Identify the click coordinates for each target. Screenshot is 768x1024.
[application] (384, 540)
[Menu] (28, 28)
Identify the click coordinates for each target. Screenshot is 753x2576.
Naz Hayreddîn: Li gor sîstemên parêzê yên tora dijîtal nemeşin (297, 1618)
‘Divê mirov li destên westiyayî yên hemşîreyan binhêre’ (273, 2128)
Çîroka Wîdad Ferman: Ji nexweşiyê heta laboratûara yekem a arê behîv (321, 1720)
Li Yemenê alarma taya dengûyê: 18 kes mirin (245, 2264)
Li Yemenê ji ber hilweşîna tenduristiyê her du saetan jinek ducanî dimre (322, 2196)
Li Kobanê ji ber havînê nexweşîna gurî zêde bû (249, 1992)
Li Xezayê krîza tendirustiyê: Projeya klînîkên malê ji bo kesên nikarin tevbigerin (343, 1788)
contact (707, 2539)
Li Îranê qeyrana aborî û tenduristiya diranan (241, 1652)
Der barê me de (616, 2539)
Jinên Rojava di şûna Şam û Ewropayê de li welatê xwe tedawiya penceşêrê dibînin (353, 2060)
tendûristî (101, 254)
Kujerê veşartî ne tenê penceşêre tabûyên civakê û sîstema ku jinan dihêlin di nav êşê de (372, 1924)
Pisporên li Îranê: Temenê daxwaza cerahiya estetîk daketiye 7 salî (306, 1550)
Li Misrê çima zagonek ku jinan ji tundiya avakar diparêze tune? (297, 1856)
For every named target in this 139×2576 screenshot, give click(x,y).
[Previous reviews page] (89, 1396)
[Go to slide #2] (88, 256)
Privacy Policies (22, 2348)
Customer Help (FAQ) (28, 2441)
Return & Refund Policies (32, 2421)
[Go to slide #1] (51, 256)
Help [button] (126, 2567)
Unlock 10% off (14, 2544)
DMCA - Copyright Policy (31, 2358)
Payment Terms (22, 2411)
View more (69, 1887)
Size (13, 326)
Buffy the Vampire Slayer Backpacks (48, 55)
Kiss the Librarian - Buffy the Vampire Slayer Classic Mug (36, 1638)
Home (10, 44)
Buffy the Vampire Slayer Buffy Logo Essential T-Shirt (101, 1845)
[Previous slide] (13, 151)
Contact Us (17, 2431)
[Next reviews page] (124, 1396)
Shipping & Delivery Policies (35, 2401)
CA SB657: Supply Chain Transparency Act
********************
**AIM OF THE TASK**
Only those lines of the entries above that run from the line containing "Der barê me de (616, 2539)" to the line containing "[Go to slide #1] (51, 256)", both included, should be transcribed exactly.

**OUTPUT**
Der barê me de (616, 2539)
Jinên Rojava di şûna Şam û Ewropayê de li welatê xwe tedawiya penceşêrê dibînin (353, 2060)
tendûristî (101, 254)
Kujerê veşartî ne tenê penceşêre tabûyên civakê û sîstema ku jinan dihêlin di nav êşê de (372, 1924)
Pisporên li Îranê: Temenê daxwaza cerahiya estetîk daketiye 7 salî (306, 1550)
Li Misrê çima zagonek ku jinan ji tundiya avakar diparêze tune? (297, 1856)
For every named target in this 139×2576 screenshot, give click(x,y).
[Previous reviews page] (89, 1396)
[Go to slide #2] (88, 256)
Privacy Policies (22, 2348)
Customer Help (FAQ) (28, 2441)
Return & Refund Policies (32, 2421)
[Go to slide #1] (51, 256)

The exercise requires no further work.